I think you'll find once you're dead, that's it.


----------



## Guest (Apr 9, 2016)

dogen said:


> I think you'll find once you're dead, that's it.


Not to mention, of all the zombie apocalypse media available, not one of them has ever portrayed the zombies as particularly passionate about common practice tonality. They can't ALL be wrong, can they?


----------



## Morimur (Jan 23, 2014)

Music of the future? Crap.


----------



## ArtMusic (Jan 5, 2013)

I think composed art music of the future will likely return to offering more traditional tonal models of composition. It has been about one hundred years of "modern" music development since the turn of the early decades of the 20th century. Now I think there is an awakening to more traditional aesthetics.


----------



## Pugg (Aug 8, 2014)

dogen said:


> I think you'll find once you're dead, that's it.

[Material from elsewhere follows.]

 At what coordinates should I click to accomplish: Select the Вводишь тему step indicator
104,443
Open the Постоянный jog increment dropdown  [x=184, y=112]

I don't have _any other_ illusion than your suggesting


----------



## Crudblud (Dec 29, 2011)

I've been writing it for a while...

But seriously, I think we have to look at western culture in general. The idea that a retrograde motion would occur, that we would effectively "undo" the past hundred years or so, is entirely possible. The current trend, which is ─ for better or worse ─ towards egalitarianism, and which operates by the erosion of boundaries between and the levelling of perceived cultural value of things which were once considered separate, will probably continue for a while yet, but it leads perhaps to something quite different.

Post-modernism, which essentially began this process of erosion, is just about dead, and people are now looking for what David Foster Wallace* calls the "new sincerity." In his 1993 essay "E Unibus Pluram" Wallace characterises this as an essentially dead-in-the-water (from a critical perspective) movement of conservative reactionary revolt, its main features being an abundance of naivety and a lack of fear regarding the cliché, both of which run counter to post-modern sarcasm and self-awareness.

But why is this what the west is looking for? Could it be that there is a desire, perhaps because western governments have seen fit to plunge us into a period of constant war in the Middle East, and because there is a general feeling of unease concerning the movements of vast bodies of people across the earth, and ─ at the most extreme ─ a sense that western culture is nearing its death throes after a grand period of cultural hedonism, for an escape to a state of innocence? Is this a rebuking of the march of globalisation, in which everyone is everywhere all the time; or is it simply an attempt to find "eudaimonia," an inner spiritual happiness which Socrates said is fuelled by virtues such as justice and courage?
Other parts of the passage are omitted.